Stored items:
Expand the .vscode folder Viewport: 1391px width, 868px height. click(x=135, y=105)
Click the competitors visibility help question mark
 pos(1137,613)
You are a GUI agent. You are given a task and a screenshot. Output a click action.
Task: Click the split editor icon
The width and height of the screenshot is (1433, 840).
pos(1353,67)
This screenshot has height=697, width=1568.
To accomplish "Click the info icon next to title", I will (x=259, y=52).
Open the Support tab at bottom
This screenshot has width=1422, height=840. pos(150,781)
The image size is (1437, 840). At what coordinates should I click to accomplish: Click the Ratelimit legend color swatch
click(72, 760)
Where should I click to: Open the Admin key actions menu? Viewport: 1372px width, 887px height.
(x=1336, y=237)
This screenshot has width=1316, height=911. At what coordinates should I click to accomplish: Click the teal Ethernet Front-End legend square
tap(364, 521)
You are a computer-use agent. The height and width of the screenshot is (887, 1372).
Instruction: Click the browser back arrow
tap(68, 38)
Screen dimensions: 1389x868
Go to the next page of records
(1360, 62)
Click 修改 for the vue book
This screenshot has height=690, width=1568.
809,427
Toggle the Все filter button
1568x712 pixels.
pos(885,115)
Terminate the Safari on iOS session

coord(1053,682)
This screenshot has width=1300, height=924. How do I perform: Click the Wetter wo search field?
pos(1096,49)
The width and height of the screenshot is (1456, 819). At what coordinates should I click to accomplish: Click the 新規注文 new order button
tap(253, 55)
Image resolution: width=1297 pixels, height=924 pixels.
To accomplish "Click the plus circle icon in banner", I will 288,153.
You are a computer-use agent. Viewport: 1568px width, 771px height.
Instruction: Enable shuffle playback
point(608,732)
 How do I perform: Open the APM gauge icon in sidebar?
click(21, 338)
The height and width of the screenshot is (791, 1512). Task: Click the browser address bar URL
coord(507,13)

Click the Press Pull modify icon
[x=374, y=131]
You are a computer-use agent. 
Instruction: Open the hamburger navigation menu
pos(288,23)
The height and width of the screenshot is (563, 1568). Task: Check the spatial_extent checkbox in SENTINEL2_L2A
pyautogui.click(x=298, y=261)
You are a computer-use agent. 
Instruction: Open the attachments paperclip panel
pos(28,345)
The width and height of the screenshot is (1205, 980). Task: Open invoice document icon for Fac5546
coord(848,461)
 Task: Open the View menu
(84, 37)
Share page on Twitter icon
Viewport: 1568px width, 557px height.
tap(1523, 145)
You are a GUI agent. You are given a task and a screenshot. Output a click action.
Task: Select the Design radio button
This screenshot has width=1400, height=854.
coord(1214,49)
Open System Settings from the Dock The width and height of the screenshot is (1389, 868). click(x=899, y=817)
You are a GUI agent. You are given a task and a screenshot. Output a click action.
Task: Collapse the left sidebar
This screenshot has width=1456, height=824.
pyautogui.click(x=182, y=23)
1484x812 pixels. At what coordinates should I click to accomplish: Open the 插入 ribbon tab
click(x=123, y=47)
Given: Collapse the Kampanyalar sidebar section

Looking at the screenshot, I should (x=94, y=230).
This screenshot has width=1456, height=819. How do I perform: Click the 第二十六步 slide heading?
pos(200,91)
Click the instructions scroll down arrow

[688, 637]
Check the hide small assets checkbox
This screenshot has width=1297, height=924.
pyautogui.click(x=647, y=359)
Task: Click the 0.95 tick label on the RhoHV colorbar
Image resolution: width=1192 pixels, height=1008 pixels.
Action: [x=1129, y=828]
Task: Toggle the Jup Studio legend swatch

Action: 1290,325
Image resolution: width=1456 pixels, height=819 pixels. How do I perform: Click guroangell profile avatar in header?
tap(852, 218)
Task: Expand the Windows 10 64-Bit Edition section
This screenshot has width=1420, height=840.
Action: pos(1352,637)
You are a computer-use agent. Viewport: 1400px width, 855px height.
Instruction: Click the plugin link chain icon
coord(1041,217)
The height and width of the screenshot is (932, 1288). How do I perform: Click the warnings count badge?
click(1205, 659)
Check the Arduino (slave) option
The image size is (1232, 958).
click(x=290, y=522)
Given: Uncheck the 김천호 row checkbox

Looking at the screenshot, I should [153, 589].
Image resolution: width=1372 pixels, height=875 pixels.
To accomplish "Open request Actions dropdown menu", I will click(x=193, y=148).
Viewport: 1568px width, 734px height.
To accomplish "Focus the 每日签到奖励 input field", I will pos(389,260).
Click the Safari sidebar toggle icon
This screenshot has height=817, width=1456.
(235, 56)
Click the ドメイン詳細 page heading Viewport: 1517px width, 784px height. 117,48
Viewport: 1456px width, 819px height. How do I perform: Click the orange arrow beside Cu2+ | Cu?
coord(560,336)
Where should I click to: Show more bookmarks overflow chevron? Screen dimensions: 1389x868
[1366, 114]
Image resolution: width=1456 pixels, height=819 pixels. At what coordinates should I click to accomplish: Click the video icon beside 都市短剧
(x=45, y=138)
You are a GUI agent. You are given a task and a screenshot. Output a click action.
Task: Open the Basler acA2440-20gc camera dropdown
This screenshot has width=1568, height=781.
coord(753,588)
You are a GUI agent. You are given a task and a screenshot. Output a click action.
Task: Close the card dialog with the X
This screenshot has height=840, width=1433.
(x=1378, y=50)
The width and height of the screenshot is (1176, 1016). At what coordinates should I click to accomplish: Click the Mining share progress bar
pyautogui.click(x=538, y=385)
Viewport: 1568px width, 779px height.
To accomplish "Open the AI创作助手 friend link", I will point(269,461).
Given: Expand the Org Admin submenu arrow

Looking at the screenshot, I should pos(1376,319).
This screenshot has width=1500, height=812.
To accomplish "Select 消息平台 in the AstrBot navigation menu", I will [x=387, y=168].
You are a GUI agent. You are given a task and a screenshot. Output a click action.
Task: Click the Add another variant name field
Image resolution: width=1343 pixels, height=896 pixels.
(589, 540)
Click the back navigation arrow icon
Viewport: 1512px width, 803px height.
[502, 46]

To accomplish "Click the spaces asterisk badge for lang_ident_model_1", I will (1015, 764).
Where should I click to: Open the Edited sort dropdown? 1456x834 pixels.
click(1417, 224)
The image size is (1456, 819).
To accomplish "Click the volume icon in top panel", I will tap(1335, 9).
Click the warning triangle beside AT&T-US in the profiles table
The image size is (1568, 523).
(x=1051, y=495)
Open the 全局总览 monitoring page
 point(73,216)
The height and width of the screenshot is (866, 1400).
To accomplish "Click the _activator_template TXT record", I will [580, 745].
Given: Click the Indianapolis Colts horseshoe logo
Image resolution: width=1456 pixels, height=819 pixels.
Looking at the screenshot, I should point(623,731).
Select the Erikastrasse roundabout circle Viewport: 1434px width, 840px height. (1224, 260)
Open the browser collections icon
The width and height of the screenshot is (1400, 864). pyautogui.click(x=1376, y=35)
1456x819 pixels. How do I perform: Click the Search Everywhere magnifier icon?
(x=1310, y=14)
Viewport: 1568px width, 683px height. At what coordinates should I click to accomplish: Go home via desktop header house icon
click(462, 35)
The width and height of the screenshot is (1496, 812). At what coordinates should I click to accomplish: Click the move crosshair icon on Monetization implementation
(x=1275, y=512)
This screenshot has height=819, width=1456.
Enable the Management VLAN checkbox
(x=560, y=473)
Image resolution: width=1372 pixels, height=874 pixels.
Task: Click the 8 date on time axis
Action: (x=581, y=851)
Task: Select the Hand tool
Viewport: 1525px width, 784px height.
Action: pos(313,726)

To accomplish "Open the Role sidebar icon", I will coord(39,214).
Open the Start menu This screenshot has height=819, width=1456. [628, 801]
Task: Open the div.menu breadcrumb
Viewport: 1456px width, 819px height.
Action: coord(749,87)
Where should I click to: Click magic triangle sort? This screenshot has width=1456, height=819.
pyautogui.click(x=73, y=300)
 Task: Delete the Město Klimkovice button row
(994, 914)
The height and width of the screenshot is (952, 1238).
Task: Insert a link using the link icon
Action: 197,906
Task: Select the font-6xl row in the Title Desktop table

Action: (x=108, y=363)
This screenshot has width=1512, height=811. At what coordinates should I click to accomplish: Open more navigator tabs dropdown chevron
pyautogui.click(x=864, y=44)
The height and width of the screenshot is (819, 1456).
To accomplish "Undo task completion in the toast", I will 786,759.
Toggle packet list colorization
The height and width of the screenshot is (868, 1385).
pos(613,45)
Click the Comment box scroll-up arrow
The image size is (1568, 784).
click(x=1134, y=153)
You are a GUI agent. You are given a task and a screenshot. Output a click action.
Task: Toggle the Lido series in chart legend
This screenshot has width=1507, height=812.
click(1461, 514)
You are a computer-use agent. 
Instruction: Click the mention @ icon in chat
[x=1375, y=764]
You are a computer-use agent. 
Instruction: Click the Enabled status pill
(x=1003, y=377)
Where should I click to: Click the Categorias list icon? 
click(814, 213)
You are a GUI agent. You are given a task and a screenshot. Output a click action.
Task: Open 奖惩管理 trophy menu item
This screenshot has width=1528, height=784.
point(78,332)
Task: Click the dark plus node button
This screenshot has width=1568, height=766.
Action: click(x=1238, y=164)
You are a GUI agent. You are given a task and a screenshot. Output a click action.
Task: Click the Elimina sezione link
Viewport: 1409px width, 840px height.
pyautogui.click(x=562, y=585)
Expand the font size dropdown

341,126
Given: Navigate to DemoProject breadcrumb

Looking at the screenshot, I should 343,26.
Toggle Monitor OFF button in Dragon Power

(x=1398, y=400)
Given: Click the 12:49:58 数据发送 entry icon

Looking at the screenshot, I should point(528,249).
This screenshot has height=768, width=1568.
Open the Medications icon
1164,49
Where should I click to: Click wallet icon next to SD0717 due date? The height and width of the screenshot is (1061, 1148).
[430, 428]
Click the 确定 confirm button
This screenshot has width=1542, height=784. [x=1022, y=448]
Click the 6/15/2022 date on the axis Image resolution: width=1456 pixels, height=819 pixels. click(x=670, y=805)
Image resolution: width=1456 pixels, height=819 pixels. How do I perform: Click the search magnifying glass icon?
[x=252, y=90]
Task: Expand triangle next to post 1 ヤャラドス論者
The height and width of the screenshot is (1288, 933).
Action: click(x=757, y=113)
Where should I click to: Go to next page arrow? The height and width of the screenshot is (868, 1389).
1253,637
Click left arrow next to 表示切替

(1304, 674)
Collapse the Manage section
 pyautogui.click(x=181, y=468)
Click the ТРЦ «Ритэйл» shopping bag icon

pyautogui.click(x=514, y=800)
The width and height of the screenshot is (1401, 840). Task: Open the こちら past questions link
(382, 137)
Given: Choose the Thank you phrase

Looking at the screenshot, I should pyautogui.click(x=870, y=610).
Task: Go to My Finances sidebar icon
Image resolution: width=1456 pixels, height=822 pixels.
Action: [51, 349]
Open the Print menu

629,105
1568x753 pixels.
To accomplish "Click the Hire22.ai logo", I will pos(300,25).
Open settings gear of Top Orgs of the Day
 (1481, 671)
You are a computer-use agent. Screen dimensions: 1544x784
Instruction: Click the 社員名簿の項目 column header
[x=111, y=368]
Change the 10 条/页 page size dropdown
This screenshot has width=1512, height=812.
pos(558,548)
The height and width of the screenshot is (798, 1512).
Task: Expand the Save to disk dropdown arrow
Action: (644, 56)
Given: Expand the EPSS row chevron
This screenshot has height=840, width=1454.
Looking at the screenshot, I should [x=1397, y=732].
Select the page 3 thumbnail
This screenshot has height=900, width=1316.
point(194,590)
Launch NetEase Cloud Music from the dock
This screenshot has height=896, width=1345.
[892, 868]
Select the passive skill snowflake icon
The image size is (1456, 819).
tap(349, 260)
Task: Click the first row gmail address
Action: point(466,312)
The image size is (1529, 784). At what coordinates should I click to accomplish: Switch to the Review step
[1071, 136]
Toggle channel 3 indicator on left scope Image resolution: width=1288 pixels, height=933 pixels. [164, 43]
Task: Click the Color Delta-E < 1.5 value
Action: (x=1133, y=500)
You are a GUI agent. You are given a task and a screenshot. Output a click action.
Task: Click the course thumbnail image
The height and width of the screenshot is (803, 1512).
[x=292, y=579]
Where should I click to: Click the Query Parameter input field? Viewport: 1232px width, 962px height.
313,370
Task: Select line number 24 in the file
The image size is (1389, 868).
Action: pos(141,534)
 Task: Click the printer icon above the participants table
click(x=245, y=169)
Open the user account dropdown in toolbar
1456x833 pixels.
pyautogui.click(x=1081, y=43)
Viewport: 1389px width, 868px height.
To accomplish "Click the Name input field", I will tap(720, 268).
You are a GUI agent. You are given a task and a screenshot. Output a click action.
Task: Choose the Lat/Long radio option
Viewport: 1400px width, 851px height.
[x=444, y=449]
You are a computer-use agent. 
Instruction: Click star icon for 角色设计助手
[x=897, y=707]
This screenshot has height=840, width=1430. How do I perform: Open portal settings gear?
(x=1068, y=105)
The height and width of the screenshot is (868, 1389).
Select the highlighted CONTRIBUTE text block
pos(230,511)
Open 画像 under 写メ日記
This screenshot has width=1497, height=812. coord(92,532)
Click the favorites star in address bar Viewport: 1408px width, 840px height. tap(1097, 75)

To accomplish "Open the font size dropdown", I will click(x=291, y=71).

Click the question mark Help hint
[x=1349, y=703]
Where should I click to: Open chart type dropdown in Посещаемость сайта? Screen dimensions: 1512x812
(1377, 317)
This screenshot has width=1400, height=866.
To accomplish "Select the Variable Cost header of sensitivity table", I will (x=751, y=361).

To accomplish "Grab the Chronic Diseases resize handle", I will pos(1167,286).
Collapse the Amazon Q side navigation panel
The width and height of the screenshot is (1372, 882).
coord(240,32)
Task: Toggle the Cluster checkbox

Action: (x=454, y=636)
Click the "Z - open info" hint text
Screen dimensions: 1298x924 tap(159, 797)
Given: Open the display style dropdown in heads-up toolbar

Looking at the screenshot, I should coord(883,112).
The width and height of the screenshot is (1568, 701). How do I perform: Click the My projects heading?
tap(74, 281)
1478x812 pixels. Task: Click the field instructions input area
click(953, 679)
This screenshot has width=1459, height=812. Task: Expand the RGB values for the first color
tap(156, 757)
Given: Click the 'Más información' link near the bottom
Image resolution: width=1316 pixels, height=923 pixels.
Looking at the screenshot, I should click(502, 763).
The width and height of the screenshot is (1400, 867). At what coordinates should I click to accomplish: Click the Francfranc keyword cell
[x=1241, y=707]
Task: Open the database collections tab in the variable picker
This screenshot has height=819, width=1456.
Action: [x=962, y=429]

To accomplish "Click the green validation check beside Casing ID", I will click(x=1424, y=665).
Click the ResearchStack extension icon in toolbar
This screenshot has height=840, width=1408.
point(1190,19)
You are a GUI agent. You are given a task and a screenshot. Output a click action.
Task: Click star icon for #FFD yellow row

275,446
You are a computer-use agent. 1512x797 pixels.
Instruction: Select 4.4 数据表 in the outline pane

YOUR TASK: Repeat the lines from the first one in the records through the line containing "Task: Click the split editor icon", exactly as written, and nothing else.

ANSWER SECTION:
Expand the .vscode folder Viewport: 1391px width, 868px height. click(x=135, y=105)
Click the competitors visibility help question mark
 pos(1137,613)
You are a GUI agent. You are given a task and a screenshot. Output a click action.
Task: Click the split editor icon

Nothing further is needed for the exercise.